**Exercise tasks:**
a) In the passage about bacteria and middle ear infections, why would the "good" bacteria be seeded in the nose early?
b) Reproduce the passage about bacteria and middle ear infections word for word, from "Researchers have found" to "University of Queensland.".

**Text passage:**
----------------

Researchers have found that the interplay of certain bacteria may actually fight chronic middle ear infections, which is the leading cause of preventable hearing loss in Australia’s indigenous communities.
“We’ve been puzzled for years now, trying to work out why some children never develop chronic ear disease, despite being in a high-risk category for contracting it,” said Seweryn Bialasiewicz of Australia’s University of Queensland.
“By focusing on the microbiomes in the upper respiratory tracts of disease-resistant kids, we could investigate the ecological networks of bacterial interactions that seemed to be working together to protect against the condition,” said Bialesiewicz, co-author of a study on the phenomenon appearing in the journal Microbiology Spectrum.
The study investigated the microbiomes of 103 children ages 2 to 7 from communities in north Queensland.
“It was clear that these two groups of bacteria needed to not only be present but to be interacting with each other, to provide protection from middle ear infections,” Bialesiewicz said of the more protective microbiome the team described in the study.
The researchers hope that the information obtained will lead to understanding the mechanism of protection and then mimic it in afflicted children as a therapy or preventative measure.
“This could take the form of a molecule that can be used as a drug for treatment or as a protective probiotic so that these ‘good’ bacteria can be seeded in the nose early enough to offer protection against the incoming ‘bad’ bacteria,” Bialesiewicz said. “Our discovery could be applied across the world, helping improve health and reducing the disadvantage gap for a wide range of people.”

----------------

**Data records:**
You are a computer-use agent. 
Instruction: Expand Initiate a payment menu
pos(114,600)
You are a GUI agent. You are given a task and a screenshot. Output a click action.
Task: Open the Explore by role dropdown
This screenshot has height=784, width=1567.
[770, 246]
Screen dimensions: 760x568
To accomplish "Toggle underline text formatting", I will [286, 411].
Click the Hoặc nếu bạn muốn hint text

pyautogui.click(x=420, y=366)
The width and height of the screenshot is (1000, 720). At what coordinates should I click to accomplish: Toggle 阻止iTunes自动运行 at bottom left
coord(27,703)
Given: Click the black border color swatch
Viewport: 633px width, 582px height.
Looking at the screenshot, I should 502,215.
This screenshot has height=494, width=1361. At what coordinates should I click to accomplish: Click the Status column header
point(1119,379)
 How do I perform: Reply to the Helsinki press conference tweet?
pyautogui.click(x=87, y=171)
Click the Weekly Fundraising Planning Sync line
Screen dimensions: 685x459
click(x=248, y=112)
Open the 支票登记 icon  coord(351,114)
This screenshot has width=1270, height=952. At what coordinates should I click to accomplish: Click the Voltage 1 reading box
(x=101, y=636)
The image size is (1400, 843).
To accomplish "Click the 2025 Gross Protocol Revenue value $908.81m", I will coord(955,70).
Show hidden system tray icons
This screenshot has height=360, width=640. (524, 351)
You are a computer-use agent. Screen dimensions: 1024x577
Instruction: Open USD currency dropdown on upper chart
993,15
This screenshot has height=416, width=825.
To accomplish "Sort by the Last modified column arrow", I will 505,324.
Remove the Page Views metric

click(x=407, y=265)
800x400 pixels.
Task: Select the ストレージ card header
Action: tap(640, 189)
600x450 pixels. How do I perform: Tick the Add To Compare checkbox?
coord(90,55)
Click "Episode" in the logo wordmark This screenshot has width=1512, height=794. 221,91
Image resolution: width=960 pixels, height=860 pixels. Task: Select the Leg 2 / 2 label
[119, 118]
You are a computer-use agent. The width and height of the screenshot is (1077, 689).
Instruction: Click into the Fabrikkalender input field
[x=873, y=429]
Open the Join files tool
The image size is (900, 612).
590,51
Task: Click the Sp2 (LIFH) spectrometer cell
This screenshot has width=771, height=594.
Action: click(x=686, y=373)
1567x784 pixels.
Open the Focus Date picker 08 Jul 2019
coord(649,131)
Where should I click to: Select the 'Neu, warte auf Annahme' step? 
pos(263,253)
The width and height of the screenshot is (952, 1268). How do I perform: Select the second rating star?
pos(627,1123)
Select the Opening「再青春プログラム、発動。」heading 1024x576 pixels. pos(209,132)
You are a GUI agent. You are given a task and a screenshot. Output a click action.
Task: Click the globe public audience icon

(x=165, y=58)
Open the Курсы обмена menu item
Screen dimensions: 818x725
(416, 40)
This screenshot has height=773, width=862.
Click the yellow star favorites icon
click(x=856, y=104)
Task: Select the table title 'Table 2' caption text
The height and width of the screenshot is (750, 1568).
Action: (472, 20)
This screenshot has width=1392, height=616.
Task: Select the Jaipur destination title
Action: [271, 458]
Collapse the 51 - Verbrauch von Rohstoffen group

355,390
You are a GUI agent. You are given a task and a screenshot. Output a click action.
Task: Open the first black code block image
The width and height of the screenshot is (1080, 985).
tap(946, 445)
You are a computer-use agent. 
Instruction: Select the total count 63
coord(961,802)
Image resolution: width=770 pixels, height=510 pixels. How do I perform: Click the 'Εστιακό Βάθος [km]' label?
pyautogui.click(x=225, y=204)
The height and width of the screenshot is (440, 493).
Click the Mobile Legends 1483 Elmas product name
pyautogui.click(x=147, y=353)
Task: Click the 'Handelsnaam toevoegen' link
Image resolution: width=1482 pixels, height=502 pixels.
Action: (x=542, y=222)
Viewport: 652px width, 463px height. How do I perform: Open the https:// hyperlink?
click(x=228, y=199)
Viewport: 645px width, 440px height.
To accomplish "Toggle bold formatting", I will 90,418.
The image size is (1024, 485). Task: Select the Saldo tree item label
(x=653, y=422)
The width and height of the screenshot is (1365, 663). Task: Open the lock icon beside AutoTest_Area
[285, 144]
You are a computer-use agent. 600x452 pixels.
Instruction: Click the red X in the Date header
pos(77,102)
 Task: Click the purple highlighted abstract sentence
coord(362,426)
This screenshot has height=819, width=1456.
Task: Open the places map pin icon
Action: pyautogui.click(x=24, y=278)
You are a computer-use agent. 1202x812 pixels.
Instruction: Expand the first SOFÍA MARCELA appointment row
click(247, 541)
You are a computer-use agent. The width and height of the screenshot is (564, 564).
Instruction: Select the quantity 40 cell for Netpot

----------------

**Exercise responses:**
a) They would be seeded early enough to offer protection against the incoming "bad" bacteria.

b)
Researchers have found that the interplay of certain bacteria may actually fight chronic middle ear infections, which is the leading cause of preventable hearing loss in Australia’s indigenous communities.
“We’ve been puzzled for years now, trying to work out why some children never develop chronic ear disease, despite being in a high-risk category for contracting it,” said Seweryn Bialasiewicz of Australia’s University of Queensland.